Google OCR for Sanskrit

Since I recently learned that Google’s Cloud Vision API is capable of recognizing text in Sanskrit in the Dēvanāgarī script, I have been excited to see what the possibilities are. Earlier this month Arun posted a comparison of Google OCR and Sanskrit OCR for Sanskrit text, and it looks like Google OCR isn’t bad. I decided to do a few tests of my own. To access the API, I needed to first sign up for Google Cloud, and then set up some authentication settings. Then I simply followed these instructions for accessing the API. I used Python to do so (more or less using this script). The script needs an input file and an output directory, both of which need to be on Google Cloud Storage. I chose a PDF containing about 20 pages of Śālikanātha’s Prakaraṇapañcikā, put it on Google Cloud Storage, and pointed the script at it. Magically, it populated the target folder (also on Google Cloud Storage) with a set of JSON files containing the OCR data.
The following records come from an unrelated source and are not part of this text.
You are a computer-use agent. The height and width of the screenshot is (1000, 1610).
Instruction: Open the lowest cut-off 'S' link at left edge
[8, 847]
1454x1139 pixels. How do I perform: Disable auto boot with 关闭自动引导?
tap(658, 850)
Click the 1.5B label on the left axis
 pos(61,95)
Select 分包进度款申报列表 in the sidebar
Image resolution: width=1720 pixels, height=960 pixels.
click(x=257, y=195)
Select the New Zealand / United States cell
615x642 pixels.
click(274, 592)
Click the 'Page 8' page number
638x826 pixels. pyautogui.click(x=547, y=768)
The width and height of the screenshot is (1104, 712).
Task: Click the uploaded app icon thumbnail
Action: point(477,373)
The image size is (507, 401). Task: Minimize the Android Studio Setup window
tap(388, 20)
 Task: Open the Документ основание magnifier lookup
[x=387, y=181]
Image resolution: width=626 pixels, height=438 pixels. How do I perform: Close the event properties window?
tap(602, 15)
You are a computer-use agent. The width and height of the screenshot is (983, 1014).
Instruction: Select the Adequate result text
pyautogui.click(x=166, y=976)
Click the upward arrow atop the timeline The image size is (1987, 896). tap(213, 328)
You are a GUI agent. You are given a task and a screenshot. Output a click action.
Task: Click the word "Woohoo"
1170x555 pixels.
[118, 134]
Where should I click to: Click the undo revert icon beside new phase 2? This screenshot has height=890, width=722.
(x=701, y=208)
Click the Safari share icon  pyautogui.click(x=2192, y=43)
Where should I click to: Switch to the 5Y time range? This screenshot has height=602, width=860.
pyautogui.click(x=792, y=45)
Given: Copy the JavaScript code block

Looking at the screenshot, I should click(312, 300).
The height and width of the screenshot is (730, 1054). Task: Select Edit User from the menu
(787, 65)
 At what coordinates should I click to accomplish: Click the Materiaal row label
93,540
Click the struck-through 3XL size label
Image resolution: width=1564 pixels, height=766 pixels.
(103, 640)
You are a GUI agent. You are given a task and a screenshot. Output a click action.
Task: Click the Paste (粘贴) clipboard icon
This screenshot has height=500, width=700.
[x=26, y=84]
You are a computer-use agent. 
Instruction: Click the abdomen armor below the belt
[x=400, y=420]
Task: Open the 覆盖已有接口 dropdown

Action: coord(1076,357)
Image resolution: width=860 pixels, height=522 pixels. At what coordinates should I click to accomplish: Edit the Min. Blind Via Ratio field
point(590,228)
I was only interested in the text, so I grabbed it with the following Python script:

import json
import sys
import os
import io

with open(sys.argv[1]) as f:
    data = json.load(f)
    text = data['responses'][0]['fullTextAnnotation']['text']
    output = open(sys.argv[1].split('.')[0] + '.txt','w')
    output.write(text)

That put the OCR output in .txt files that I concatenated to give the “raw” text data for those pages of the PDF. The results will need a lot of cleaning up, but I think it’s a huge leap forward.